顕在的な価値だけを意識し、潜在的な価値のことを考慮せずにコストダウンをしようとすると、結果として事故が起こる確率が高まる。

安全性を高める取り組みとしては、リスク分析を行いリスクをできるだけ小さくするようなハードウェア、ソフトウェアを配置する方法がある。また、故障が発生したときに安全側に倒れるような設計を行うことをフェールセーフ設計を行うという。

エレベータにおける最大のリスクは「各階のドアまたはかごのドアが開いたまま昇降してしまう」ということだ。このリスクが起きる原因を考え、その障害・危害(ハーム)が起こらないような対策を積み重ねることが商品の潜在的価値を高めることにつながる。

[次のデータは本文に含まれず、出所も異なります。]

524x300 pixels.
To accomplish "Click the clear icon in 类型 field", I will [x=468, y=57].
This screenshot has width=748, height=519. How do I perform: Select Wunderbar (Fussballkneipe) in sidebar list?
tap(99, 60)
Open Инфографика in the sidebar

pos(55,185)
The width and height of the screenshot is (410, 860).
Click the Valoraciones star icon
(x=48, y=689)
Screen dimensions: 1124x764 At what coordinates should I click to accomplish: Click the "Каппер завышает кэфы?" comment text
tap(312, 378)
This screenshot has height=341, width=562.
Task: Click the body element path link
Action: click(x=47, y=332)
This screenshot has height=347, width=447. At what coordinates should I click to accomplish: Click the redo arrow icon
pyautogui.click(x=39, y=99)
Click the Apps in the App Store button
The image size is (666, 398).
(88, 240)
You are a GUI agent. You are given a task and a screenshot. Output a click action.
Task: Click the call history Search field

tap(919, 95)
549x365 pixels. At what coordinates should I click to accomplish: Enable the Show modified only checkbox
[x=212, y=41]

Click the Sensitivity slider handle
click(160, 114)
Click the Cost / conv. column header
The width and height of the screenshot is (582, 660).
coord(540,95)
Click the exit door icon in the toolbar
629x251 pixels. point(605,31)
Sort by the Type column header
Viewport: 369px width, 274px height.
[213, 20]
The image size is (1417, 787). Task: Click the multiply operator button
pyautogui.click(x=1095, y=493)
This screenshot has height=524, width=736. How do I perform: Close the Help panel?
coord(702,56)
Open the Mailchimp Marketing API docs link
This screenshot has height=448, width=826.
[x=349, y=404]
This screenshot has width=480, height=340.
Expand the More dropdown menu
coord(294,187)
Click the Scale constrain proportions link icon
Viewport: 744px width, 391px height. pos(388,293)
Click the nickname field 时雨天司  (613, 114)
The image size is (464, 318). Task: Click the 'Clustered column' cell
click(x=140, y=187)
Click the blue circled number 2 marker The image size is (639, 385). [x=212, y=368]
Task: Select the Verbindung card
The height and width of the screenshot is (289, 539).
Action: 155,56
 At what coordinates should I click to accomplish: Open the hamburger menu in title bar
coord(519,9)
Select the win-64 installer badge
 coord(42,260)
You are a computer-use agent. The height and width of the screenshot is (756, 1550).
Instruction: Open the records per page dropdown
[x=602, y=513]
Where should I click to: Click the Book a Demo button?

リスクをできるだけ低くするためにはFMEA(潜在的故障モード影響解析:Failure Mode and Effects Analysis)が有効となる。この FMEAを使ったリスク分析については『組込みソフトエンジニアを極める』の第4章-品質の壁を越える-で解説した。

リスク分析を行う際のポイントは2つある。ひとつめは潜在的な価値を高めるために準備したハードウェアやソフトウェアが正しく動かないという一次故障が起こった場合のことを考えておくこと。ふたつめは、せっかく用意した安全装置の検出精度の問題があり危険がないのにアラームを鳴らすという「オオカミ少年」状態が発生し、本当の危険と間違いアラームとの差異がわからなくなるような事態を避けるということだ。

そして、フィールドで問題が発生した際には、二度と同じ不具合が発生しないように、リスク分析とその対策を追加し、対策が実施されたソフトウェアのバージョンを管理し、確実にそのバージョンをリリースするシステムを作り上げることが組込み機器メーカーに求められている。

組込み機器や組込みソフトを作り上げる組織は、商品の顕在的な価値だけでなく、潜在的な価値を高めるには、どのような取り組みをしなければいけないのか常に考えている必要がある。

また、組込みソフトエンジニアは自分たちが作り上げた組込み機器を安心して使ってもらうためには、日々どんな活動をしなければいけないか考えなければならない。